Ella
recitó un poema dedicado a Kurt Cobain el día del aniversario de su
muerte. La muerte de Kurt, claro. Él estaba en su cuarto, intentando
entender la línea argumental de un ensayo de Norman Mailer. Bebía.
Escuchó el poema con atención, a pesar de que para él la poesía
es un género muerto, un páramo resquebrajado, reseco por la
sobreexplotación de su campo. La voz que salía de la bocina del
radio era atractiva. Esto incrementó su curiosidad. Sintió morbo,
deseo de conocer el rostro de esa mujer que hacía la apología de un
drogadicto suicida. Dio un sorbo más a su cerveza. Quiso sentir humo
de cigarro en su garganta fresca: dio una fumada o dos. Esparció el
humo por la habitación. Una delgada bruma se desvaneció sobre las
caderas de Jeniffer López, quien rotulada en un póster sepia, se
miraba cándida, juguetona, traviesa entre el pelaje de unos osos de
peluche en éxtasis. Ella acabó de leer. Cuando el locutor del programa de medianoche le preguntó
cualquier estupidez, contestó en el mismo tenor. Y también dijo:
“quiero dar al aire mi mail y mi número telefónico”.
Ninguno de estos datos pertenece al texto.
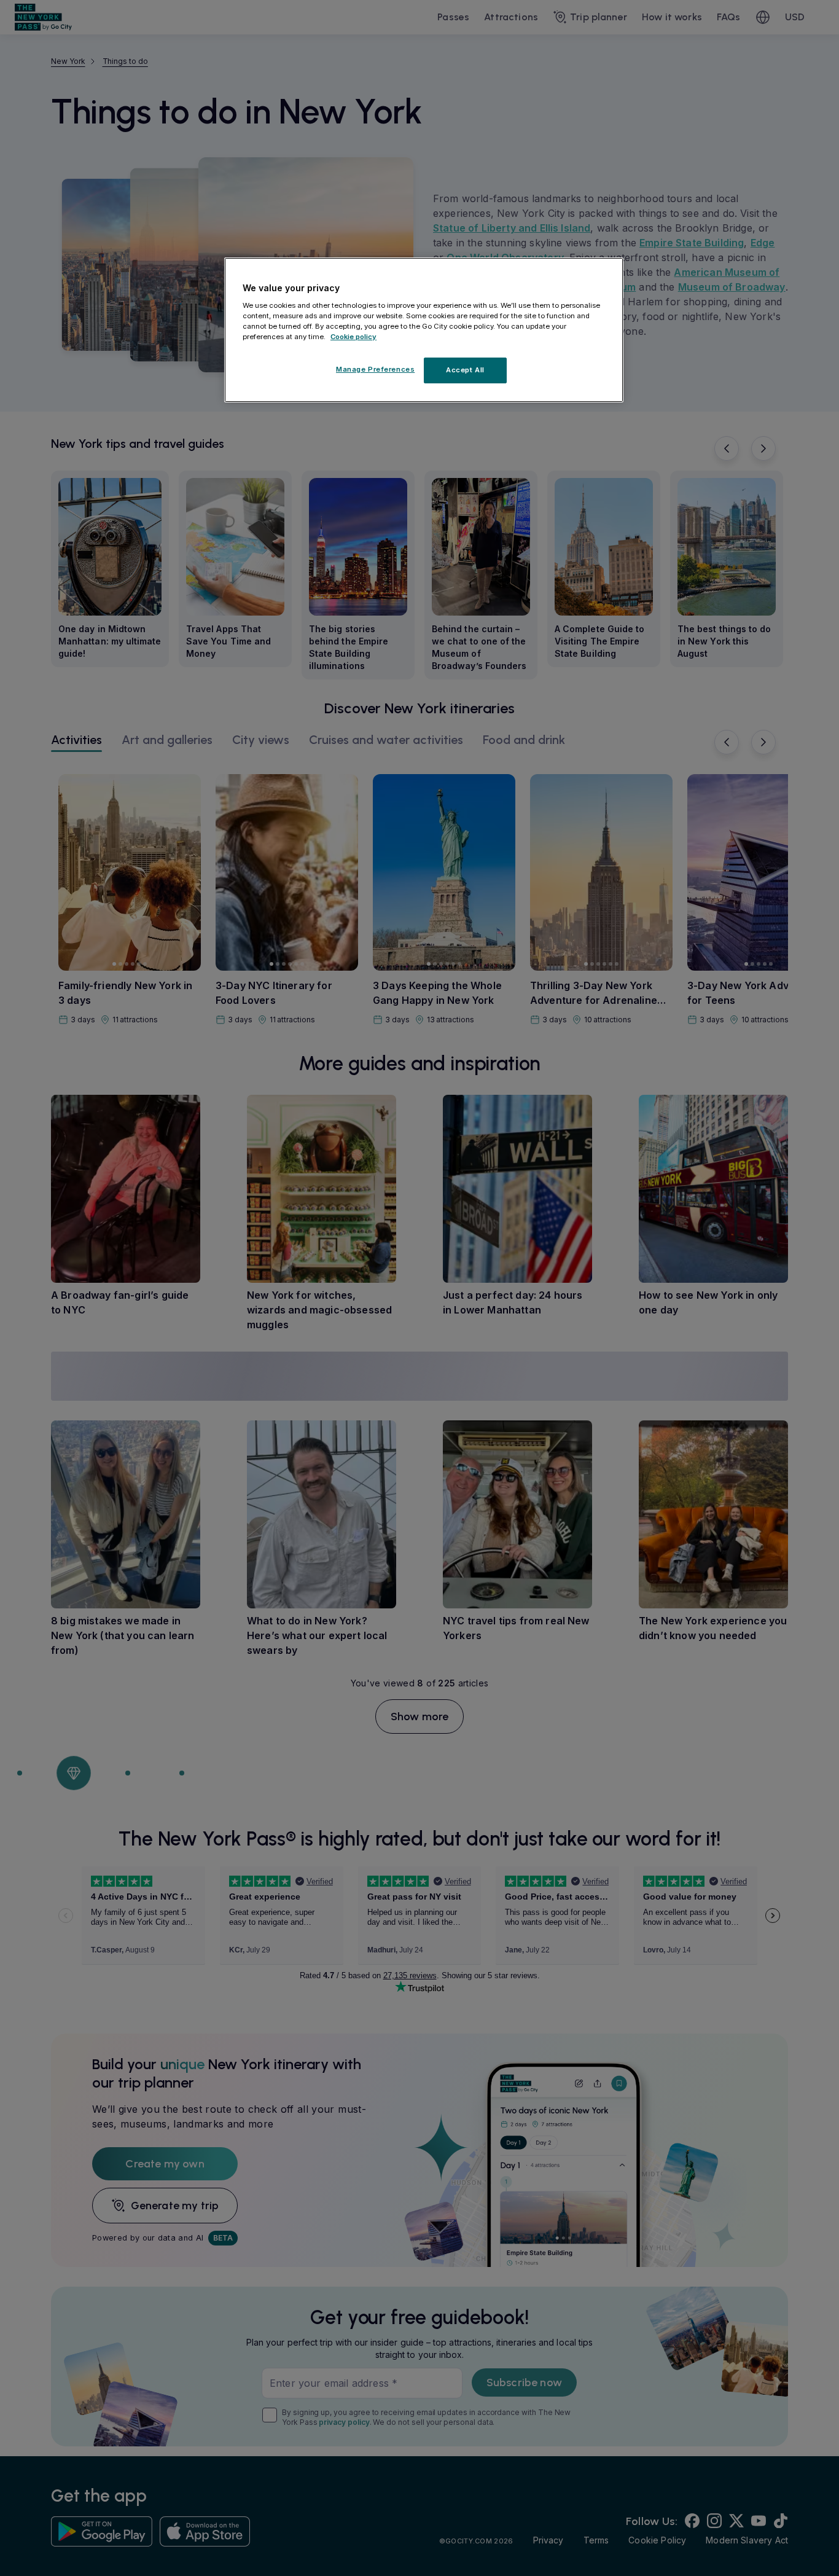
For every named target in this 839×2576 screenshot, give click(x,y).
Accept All (465, 370)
Él buscó desesperado una hoja y una pluma, pues siempre se jactó de no ser uno de esos timoratos que requieren leer con marcatextos y post it. Revolvió papeles, libros, incluso tiró el teléfono, hasta que encontró un lápiz al lado de una tarjeta de débito, la misma que el fin de semana utilizó para cortar cocaína. Guardó silencio. Esperó el momento en el que ella dijera sus datos.
Pero fue inútil. Al
menos, el mail se le había escapado. Maldijo. Aunque después pensó
que el correo electrónico no le servía de nada, ya que pertenecía
al 70% de mexicanos sin computadora. Escuchó, rumiando su mala
suerte. Aguzó el oído al percibir un número: 57 09 11 03. ¿El
nombre? Sandra. Sonrió. Tenía en sus manos el número de teléfono
de una poeta con la cual podía comunicarse. Una poeta: siempre quiso
relacionarse sentimentalmente con una. Pensó en lo que diría en
cuanto hablara con ella. Sólo se le ocurrió insultarla…
–Ah.
–Sí.
–Eso lo explica todo: no eres más que un pinche borracho calenturiento que se la chaquetea con la voz de mujeres en la radio. ¿Sabes qué? Chinga tu madre, pendejo.
Claro que esta conversación sólo la imaginó, pues a pesar de que estuvo tratando de comunicarse durante una hora, el teléfono jamás dejó de estar ocupado: seguramente había toda una jauría ansiosa por devorar la voz, el cuello, todo el cuerpo de esa poeta enamorada de Kurt. Dejó el teléfono en paz. Pospuso la lectura para otro día. Y, no obstante que odiaba hacerlo, aprovechó que tenía a la mano un lápiz y subrayó una línea del ensayo de Mailer: “La mayor parte de nuestras vidas se gastan en prepararse para momentos dramáticos que no tienen lugar”. Vaya idea. Y qué pertinente ahora que, estaba seguro, jamás conocería a su poeta. Maldiciendo, dio un trago largo para terminar con su tercera cerveza, y justo después de lograrlo, se quedó dormido olvidando apagar la luz.